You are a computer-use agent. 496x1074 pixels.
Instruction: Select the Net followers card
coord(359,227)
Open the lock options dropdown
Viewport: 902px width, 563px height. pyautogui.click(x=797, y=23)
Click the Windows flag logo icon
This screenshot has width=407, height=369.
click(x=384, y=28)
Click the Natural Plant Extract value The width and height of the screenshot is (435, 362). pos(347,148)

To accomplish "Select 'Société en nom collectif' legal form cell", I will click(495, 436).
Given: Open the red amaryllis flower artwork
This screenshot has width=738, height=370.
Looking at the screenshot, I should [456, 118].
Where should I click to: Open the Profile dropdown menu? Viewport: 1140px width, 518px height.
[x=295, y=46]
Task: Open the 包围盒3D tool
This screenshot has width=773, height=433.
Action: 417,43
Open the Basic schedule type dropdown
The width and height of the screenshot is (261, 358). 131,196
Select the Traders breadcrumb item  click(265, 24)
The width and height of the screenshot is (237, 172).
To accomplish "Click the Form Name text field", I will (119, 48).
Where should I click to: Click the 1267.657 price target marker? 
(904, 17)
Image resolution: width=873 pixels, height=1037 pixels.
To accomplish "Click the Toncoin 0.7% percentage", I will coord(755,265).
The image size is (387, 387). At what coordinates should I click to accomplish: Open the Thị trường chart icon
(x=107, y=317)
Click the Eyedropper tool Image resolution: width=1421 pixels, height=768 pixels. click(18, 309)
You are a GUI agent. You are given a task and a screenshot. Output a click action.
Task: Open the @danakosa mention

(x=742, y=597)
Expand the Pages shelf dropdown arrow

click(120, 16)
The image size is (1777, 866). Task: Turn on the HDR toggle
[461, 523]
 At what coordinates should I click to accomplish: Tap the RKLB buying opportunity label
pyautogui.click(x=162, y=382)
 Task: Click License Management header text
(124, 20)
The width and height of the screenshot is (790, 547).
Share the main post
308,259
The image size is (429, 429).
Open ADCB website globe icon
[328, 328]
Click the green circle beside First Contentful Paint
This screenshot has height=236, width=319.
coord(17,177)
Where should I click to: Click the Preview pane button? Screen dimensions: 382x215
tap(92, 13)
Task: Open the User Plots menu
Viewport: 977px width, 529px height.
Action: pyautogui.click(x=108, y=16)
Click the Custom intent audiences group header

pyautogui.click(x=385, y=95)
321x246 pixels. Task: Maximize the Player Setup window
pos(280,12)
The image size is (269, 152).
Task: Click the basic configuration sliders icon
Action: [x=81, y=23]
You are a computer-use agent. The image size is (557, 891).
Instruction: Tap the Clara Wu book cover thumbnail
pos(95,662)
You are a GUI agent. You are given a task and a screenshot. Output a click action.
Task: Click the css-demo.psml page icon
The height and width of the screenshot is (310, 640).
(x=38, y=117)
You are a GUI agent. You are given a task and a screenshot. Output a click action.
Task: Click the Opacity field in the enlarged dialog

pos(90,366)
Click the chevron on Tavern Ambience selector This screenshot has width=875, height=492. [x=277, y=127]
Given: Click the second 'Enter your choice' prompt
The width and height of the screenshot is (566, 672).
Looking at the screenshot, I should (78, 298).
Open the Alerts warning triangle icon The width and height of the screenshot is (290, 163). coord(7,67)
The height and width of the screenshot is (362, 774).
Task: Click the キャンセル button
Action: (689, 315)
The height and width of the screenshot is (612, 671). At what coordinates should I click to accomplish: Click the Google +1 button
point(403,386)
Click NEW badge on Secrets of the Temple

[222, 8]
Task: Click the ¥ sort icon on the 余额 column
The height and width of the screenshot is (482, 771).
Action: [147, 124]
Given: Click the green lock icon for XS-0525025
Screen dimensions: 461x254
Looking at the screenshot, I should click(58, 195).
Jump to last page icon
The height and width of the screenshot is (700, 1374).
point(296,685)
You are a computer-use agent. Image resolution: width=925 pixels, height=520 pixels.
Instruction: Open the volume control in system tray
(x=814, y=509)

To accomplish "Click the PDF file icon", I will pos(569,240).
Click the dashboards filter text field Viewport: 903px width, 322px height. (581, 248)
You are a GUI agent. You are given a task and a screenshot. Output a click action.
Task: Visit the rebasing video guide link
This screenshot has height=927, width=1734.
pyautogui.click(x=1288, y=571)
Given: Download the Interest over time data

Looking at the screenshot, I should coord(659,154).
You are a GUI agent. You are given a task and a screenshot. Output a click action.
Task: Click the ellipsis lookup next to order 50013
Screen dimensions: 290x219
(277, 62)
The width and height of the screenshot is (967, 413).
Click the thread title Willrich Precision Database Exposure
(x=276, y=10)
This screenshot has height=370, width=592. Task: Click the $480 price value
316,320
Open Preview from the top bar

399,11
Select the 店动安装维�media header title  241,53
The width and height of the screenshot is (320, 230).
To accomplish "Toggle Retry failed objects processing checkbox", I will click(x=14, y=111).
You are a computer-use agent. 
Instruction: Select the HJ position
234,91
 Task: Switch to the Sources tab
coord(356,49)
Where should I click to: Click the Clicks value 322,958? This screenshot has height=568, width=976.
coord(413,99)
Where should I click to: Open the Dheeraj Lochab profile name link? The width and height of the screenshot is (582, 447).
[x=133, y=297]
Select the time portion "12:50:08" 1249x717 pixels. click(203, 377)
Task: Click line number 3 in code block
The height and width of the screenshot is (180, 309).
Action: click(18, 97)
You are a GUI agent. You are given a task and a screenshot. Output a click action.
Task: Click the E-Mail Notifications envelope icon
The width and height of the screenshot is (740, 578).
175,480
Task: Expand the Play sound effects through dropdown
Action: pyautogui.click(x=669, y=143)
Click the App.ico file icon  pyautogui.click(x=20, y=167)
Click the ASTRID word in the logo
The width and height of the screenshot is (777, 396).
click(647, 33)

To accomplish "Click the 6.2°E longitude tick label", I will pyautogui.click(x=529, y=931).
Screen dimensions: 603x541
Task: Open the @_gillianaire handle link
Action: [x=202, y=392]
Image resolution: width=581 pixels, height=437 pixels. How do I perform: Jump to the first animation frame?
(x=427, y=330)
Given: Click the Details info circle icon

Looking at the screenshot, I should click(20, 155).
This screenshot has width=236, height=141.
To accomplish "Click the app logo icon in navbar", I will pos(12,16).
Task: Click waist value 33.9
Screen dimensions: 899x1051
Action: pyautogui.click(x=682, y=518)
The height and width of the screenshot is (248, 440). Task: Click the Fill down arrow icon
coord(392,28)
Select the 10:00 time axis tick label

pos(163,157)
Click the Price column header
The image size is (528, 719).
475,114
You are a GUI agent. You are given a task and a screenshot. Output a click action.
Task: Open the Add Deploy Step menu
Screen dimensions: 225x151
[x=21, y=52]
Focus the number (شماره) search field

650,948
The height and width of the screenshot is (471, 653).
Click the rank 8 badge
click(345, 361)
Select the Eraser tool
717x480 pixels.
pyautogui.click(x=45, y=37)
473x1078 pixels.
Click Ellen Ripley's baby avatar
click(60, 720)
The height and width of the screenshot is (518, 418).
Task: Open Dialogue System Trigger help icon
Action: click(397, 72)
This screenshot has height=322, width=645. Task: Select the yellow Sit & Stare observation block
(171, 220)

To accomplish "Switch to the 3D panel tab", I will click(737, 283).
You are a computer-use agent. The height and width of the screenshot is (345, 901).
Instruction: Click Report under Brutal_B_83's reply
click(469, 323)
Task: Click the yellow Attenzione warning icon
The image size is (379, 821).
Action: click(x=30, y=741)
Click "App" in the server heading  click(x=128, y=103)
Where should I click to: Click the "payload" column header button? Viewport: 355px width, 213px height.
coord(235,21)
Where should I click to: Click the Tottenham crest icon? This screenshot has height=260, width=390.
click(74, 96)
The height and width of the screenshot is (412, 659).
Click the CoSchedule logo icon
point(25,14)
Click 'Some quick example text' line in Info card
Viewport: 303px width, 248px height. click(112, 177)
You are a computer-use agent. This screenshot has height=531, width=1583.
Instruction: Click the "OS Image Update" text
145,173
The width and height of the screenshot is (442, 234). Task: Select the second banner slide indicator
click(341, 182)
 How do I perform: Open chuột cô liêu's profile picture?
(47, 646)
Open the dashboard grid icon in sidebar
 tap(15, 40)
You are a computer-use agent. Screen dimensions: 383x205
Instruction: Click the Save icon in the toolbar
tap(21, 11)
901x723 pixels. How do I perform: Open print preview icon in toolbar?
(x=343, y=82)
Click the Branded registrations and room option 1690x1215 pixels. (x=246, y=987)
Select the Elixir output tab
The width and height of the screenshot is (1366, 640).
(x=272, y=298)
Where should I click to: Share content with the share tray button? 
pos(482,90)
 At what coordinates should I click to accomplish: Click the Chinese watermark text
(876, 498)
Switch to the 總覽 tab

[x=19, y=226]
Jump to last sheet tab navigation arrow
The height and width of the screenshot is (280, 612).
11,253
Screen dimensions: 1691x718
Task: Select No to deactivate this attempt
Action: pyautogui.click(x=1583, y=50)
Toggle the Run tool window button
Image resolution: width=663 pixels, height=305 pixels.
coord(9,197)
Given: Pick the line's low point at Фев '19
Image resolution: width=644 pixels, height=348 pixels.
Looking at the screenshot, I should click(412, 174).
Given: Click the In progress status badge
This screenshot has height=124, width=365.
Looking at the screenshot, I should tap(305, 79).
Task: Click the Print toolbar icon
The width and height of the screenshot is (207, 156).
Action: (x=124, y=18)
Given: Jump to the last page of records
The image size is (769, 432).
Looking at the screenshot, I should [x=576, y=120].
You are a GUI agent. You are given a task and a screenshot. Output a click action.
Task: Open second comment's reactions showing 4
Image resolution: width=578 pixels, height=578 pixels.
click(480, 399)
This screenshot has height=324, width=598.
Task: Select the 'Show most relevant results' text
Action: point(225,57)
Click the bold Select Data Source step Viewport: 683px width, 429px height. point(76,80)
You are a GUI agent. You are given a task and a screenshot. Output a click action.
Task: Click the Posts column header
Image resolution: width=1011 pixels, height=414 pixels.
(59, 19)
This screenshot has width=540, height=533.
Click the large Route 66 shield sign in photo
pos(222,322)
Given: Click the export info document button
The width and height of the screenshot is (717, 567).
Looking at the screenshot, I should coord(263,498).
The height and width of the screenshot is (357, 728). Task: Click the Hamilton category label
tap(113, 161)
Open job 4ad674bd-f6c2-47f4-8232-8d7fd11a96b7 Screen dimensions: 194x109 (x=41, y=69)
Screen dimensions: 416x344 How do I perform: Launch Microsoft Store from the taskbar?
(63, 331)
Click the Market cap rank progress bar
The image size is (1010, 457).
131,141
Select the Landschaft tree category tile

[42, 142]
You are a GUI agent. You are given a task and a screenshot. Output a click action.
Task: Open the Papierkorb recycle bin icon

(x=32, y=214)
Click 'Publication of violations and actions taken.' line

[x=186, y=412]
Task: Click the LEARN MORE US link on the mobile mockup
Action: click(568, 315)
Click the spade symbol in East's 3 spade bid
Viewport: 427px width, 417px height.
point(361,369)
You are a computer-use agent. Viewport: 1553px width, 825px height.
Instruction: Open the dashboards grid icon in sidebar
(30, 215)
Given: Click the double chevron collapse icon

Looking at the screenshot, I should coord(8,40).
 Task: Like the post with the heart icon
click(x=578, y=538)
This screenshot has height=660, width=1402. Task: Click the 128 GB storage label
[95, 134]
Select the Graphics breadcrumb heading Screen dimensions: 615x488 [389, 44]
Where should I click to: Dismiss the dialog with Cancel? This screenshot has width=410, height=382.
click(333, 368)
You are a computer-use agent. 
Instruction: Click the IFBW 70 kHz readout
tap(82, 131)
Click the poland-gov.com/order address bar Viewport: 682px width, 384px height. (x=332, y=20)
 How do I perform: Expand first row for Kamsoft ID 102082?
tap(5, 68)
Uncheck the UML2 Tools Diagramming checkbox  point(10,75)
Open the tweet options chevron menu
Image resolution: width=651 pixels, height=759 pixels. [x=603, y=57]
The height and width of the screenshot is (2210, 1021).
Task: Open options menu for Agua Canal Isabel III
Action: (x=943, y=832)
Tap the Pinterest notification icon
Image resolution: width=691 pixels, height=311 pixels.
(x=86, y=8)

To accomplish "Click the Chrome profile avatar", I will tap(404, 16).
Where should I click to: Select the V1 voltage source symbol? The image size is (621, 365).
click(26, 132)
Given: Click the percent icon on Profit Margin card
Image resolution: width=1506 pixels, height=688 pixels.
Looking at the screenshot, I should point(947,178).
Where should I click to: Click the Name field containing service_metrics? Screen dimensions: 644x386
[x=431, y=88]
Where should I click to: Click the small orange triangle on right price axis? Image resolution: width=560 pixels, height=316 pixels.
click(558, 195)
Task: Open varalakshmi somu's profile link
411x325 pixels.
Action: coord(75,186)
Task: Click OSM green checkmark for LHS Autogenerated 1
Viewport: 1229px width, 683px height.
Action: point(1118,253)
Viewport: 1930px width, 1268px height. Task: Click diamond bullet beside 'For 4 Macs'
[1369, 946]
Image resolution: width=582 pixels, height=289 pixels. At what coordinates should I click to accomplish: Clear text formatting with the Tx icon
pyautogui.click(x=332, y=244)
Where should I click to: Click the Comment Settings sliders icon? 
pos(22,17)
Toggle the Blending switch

* TASK OBJECTIVE *
With the line that has "The height and width of the screenshot is (482, 771)." as the first and the line that has "Select the time" as the last, repeat exactly that run of lines above and no more.

* SOLVED PROBLEM *
The height and width of the screenshot is (482, 771).
Action: [147, 124]
Given: Click the green lock icon for XS-0525025
Screen dimensions: 461x254
Looking at the screenshot, I should click(58, 195).
Jump to last page icon
The height and width of the screenshot is (700, 1374).
point(296,685)
You are a computer-use agent. Image resolution: width=925 pixels, height=520 pixels.
Instruction: Open the volume control in system tray
(x=814, y=509)

To accomplish "Click the PDF file icon", I will pos(569,240).
Click the dashboards filter text field Viewport: 903px width, 322px height. (581, 248)
You are a GUI agent. You are given a task and a screenshot. Output a click action.
Task: Visit the rebasing video guide link
This screenshot has height=927, width=1734.
pyautogui.click(x=1288, y=571)
Given: Download the Interest over time data

Looking at the screenshot, I should coord(659,154).
You are a GUI agent. You are given a task and a screenshot. Output a click action.
Task: Click the ellipsis lookup next to order 50013
Screen dimensions: 290x219
(277, 62)
The width and height of the screenshot is (967, 413).
Click the thread title Willrich Precision Database Exposure
(x=276, y=10)
This screenshot has height=370, width=592. Task: Click the $480 price value
316,320
Open Preview from the top bar

399,11
Select the 店动安装维�media header title  241,53
The width and height of the screenshot is (320, 230).
To accomplish "Toggle Retry failed objects processing checkbox", I will click(x=14, y=111).
You are a computer-use agent. 
Instruction: Select the HJ position
234,91
 Task: Switch to the Sources tab
coord(356,49)
Where should I click to: Click the Clicks value 322,958? This screenshot has height=568, width=976.
coord(413,99)
Where should I click to: Open the Dheeraj Lochab profile name link? The width and height of the screenshot is (582, 447).
[x=133, y=297]
Select the time portion "12:50:08" 1249x717 pixels. click(203, 377)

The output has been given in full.